Św. Franciszek z Asyżu należy do grona najpopularniejszych świętych. Uważa się go za założyciela trzech zakonów: I Zakon Braci Mniejszych (obecnie bracia mniejsi, bracia mniejsi konwentualni i bracia mniejsi kapucyni), II Ubogie Panie (siostry klauzurowe klaryski, klaryski kapucynki), III Trzeci Zakon (regularny i franciszkanie świeccy). W 1979 r. papież Jan Paweł II ogłosił św. Franciszka patronem ekologów.

Do najbardziej znanych i najczęściej powtarzanych anegdot związanych ze świętym Franciszkiem z Asyżu należą kazanie do ptaków i oswojenie wilka z Gubbio. Franciszek obdarzony niezwykłą wrażliwością, dobrocią i wyczuciem piękna, doceniał wartość przyrody i kontaktu z naturą, gdyż to ona nosząc na sobie ślady Stwórcy, prowadziła go do samego Boga.

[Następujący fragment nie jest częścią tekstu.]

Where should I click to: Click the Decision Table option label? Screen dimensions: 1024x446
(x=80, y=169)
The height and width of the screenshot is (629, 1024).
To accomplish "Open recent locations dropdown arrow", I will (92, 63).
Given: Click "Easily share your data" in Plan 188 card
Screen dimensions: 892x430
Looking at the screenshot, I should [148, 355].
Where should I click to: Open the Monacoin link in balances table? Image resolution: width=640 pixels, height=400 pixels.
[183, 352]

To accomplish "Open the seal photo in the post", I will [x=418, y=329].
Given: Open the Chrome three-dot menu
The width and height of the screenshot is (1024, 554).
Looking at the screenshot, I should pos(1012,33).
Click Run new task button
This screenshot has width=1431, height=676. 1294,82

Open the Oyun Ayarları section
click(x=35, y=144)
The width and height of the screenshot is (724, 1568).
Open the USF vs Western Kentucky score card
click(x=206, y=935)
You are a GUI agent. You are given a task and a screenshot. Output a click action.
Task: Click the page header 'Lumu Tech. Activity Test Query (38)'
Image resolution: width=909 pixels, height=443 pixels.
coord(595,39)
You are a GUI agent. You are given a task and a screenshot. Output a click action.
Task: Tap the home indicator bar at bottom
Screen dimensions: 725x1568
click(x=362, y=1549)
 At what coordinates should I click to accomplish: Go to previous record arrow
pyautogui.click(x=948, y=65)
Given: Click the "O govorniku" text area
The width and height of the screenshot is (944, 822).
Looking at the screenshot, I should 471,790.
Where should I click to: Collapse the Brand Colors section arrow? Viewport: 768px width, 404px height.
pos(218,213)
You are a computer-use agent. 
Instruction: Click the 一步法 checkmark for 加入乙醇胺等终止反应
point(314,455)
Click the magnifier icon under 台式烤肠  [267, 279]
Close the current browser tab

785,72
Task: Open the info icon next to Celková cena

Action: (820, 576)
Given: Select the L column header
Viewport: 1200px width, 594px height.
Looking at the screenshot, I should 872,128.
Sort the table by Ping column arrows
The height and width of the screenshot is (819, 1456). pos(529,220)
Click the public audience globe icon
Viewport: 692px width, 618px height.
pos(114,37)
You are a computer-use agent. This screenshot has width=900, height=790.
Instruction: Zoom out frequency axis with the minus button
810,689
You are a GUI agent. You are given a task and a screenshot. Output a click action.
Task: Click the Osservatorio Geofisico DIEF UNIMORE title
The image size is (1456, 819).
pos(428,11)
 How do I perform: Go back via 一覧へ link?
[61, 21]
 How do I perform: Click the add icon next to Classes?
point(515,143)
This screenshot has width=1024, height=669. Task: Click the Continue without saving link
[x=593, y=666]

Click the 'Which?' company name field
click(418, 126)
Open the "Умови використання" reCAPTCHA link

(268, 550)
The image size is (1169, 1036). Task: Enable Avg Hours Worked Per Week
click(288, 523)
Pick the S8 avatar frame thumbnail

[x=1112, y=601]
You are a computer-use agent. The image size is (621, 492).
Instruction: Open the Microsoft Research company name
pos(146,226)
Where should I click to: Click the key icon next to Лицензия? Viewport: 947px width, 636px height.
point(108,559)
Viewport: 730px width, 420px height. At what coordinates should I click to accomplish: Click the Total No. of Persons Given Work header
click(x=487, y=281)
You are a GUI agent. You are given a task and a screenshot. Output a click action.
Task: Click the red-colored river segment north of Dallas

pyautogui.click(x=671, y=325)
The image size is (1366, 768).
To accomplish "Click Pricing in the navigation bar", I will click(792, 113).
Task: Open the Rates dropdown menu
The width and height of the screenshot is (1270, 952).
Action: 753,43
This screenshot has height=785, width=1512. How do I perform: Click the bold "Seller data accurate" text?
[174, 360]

W ikonografii najczęściej przedstawiany jest ze stygmatami, krzyżem , czaszką i regułą. Współcześnie często przedstawia się go w otoczeniu zwierząt i kwiatów. S. Chrystiana Anna Koba CMBB


fot. fr.Paweł Teperski OFM Cap

Brak komentarzy:

Prześlij komentarz

bracia mniejsi konwentualni

  Bracia Mniejsi Konwentualni Pośród licznych relacji o jedności pierwszych braci mniejszych, ich wzajemnej miłości i trosce o wspólne bud...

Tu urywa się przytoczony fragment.